No better tonic than water

No better tonic than water

Water is one of the five basic elements in the universe.

Anshula Rao

Some remnant monsoon clouds are still lingering. Can’t say when it may shower again. Puddles on the roadsides remind us of the recent rainfall. In spite of the presence of water around, I still feel a strong pull to go to a lake or a dam nearby. How is it that so many are drawn near to a water body, watching its calm silvery surface or enjoying its restless dynamic drift. Being near water certainly distracts our minds from the daily dreary tasks. The mind gets more subdued, calm and refreshed.

When there are ripples on the surface of a placid lake or big waves near the ocean shore, our mind consciously or unconsciously becomes aware of some divine force behind it. Indeed, all residential or commercial places having an ocean or river view are costlier than the inland ones.

Water is one of the five basic elements in the universe. The earth is the grossest and the subtler water element constitutes more than 50 per cent of our bodies. Maybe it is this body chemistry that draws us towards it.

The serenity of water has been embedded in my mind since childhood.
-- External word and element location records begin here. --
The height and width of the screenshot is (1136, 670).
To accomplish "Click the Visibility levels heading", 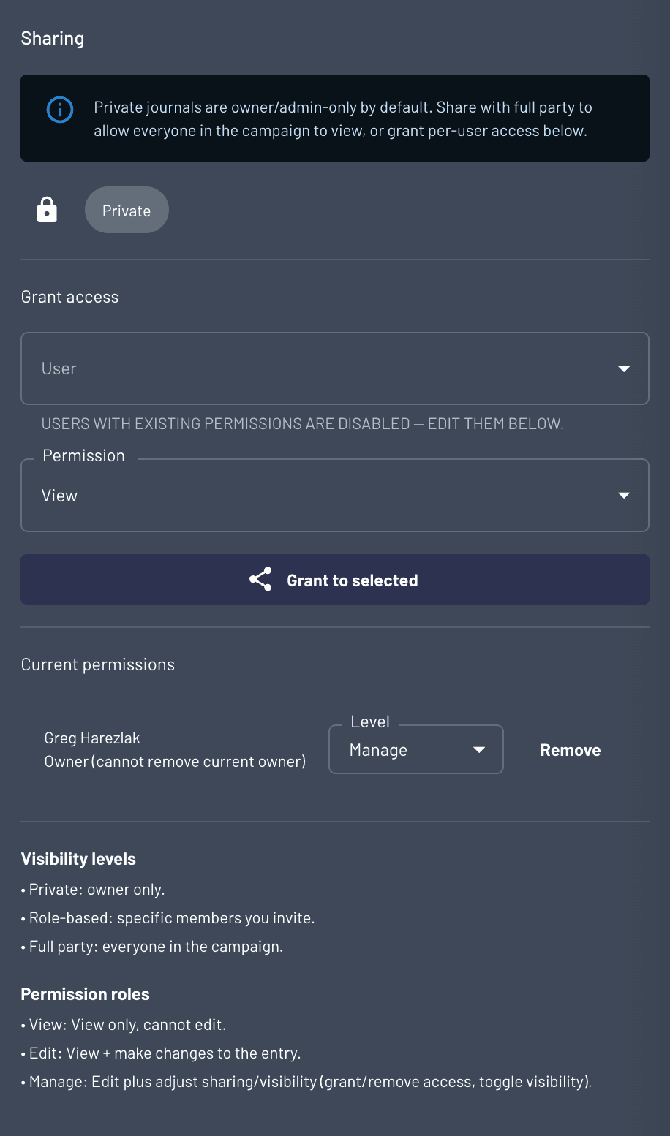I will pos(78,859).
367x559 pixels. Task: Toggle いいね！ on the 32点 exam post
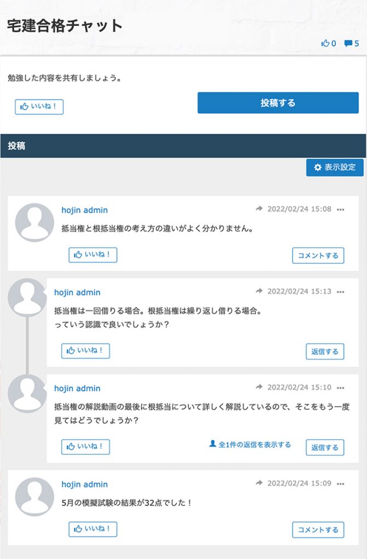click(93, 529)
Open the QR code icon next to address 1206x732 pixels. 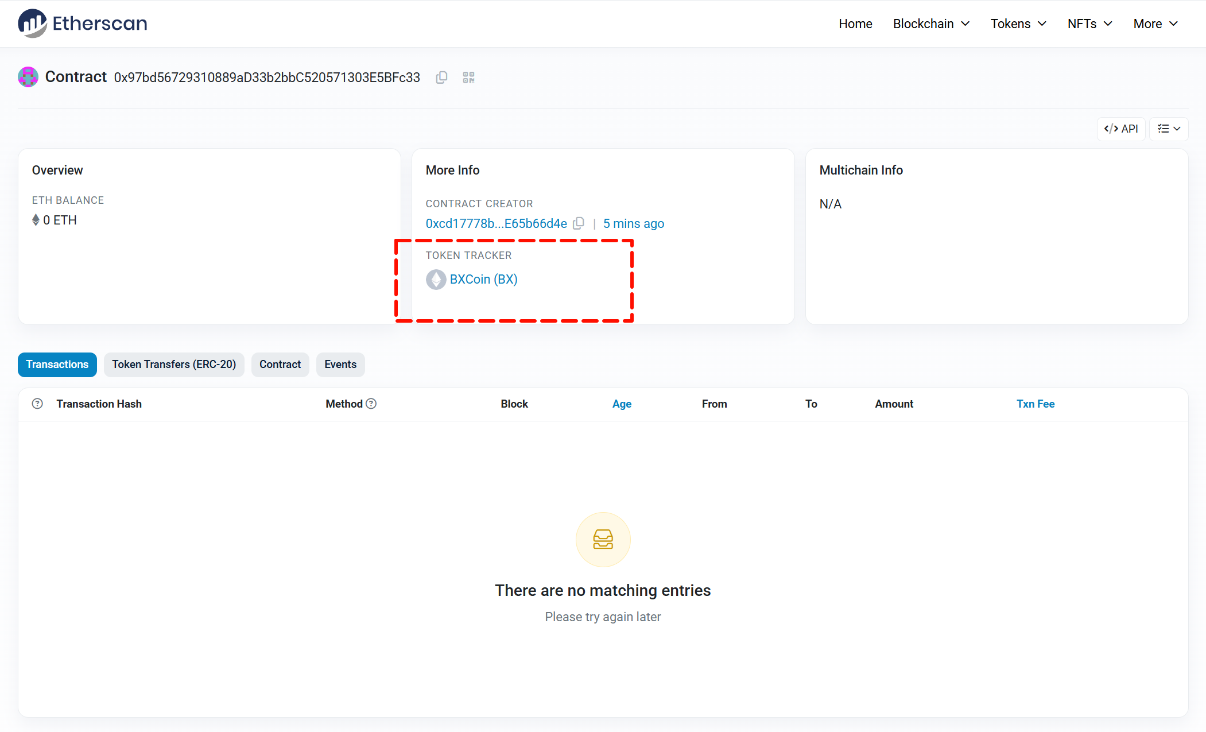tap(468, 78)
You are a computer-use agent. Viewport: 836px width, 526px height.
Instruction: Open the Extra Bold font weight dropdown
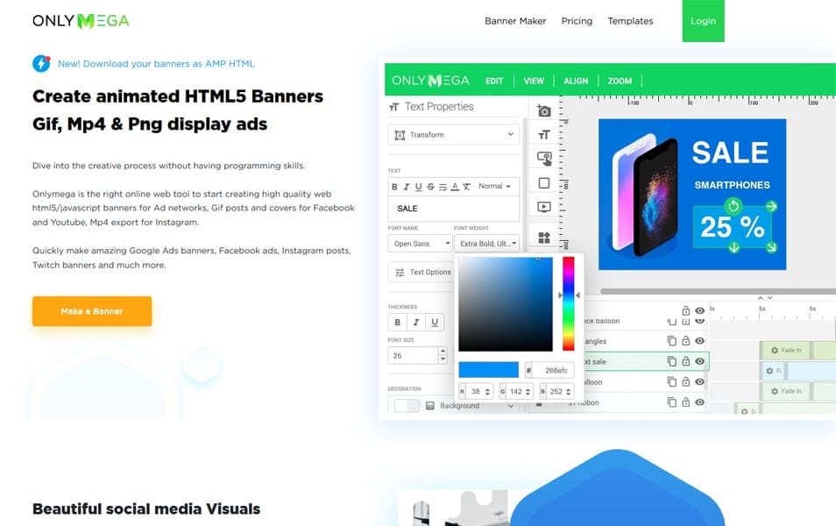tap(487, 244)
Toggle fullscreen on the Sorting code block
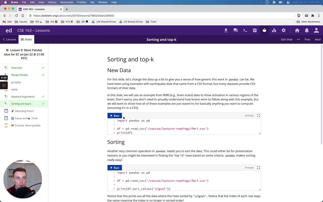Viewport: 323px width, 202px height. click(x=258, y=168)
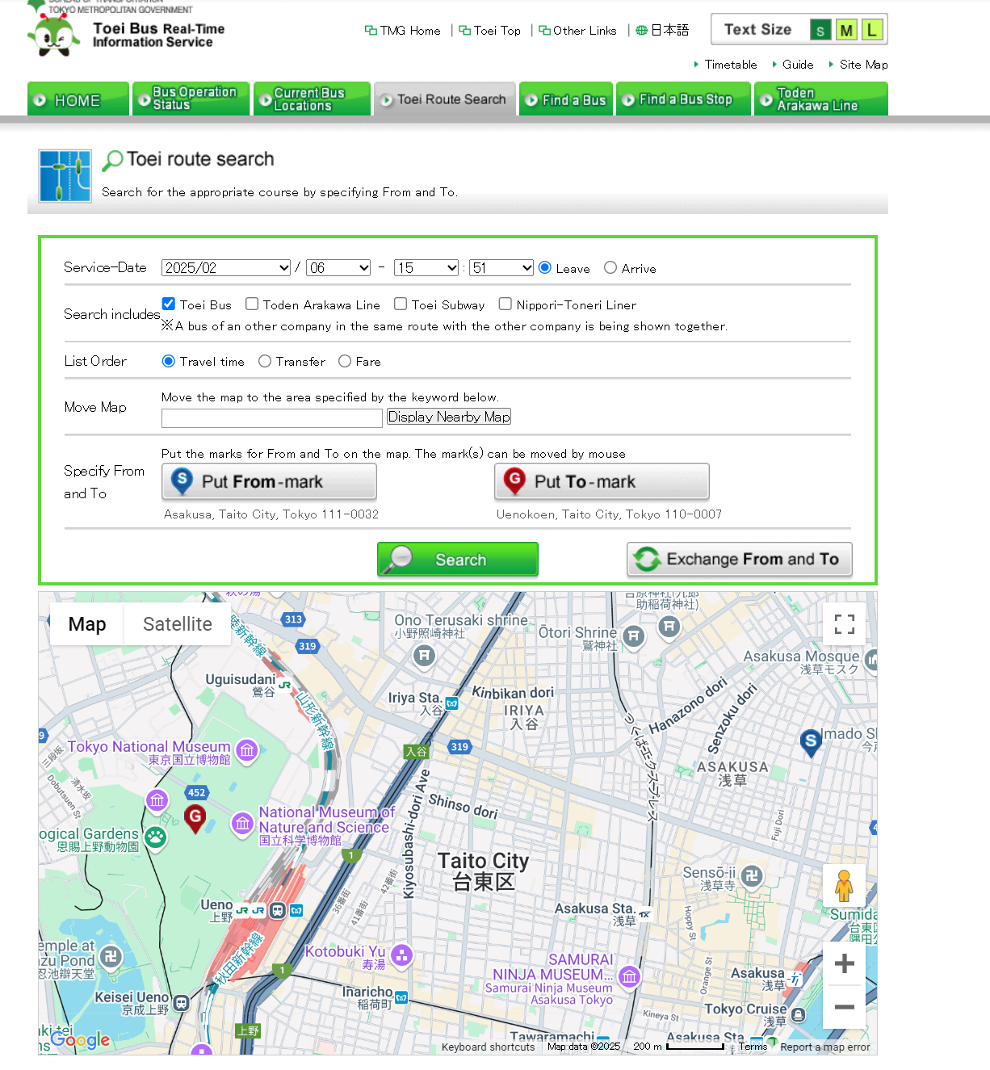
Task: Open the year/month Service-Date dropdown
Action: point(226,268)
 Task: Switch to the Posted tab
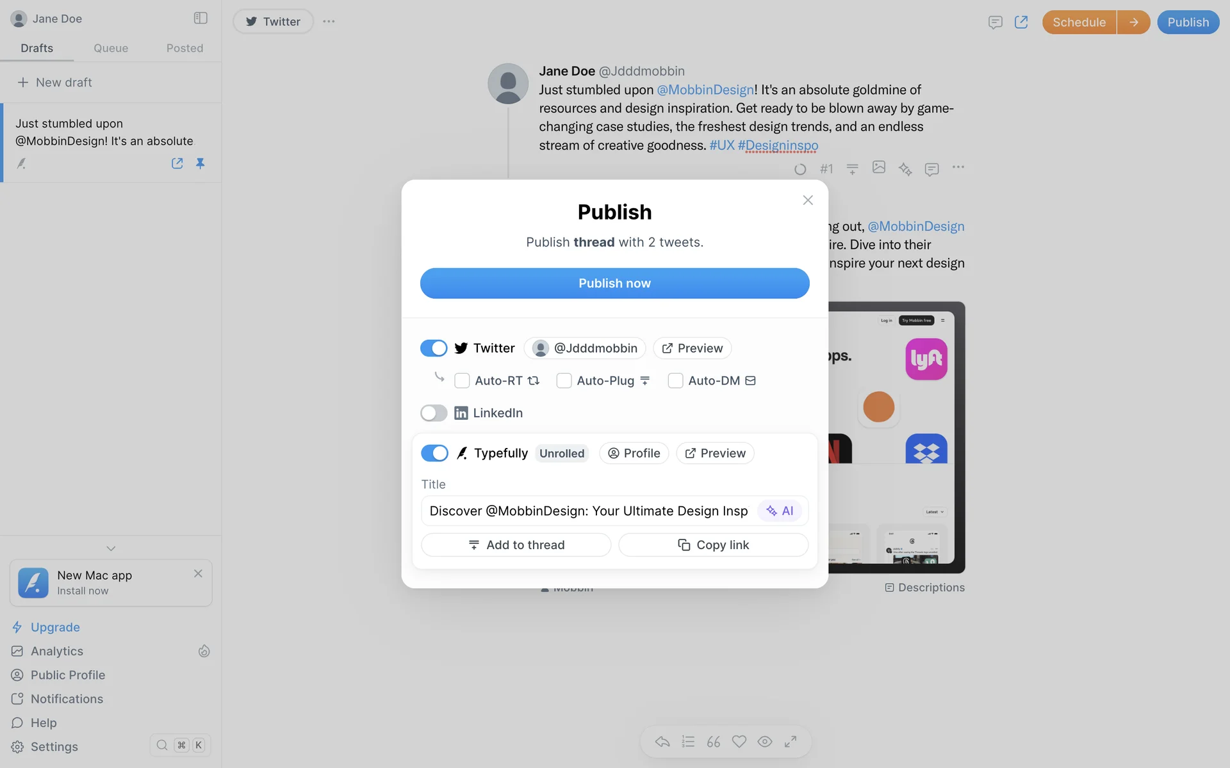tap(185, 48)
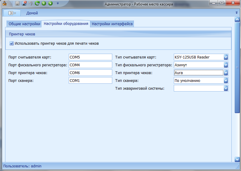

I recall that in the mid-1960s, when I was hardly five years old, no swimming pool had come up near our residential area in Patiala. But there was a streamlet of the Sirhind canal near the Nabha road. Near its outlet, it flowed through a concrete bridge while crossing another pathway. The concrete base made the water crystal clear. During summer, every Sunday, my father would pack up a few watermelons and take us to the bridge. He would throw watermelons in the water, and initially not to my expectation, throw me also into the stream, in spite of my crying protests.

My struggle to gasp and come out made me move my arms and legs frantically under his watchful guard. It was after almost drowning two or three times that my fear of water ebbed and I started enjoying its flow. Feeling cool and fresh on a sultry day and munching watermelon near a water body under the blue sky surrounded by greenery made me fall in love with its tranquility. That fun in the gushing water was manifold compared to the swimming pools of today.

In the book Blue Mind by marine biologist Wallace J Nichols, he talks about the long-term physical and psychological benefits of water. He believes that oceans, lakes, rivers, pools, and even fountains, influence our thoughts. Earlier, during the Victorian era, doctors prescribed ‘sea air’ as a cure for all sorts of issues, from respiratory troubles to mental health conditions. That is why people who live near the coasts are said to be healthier and happier.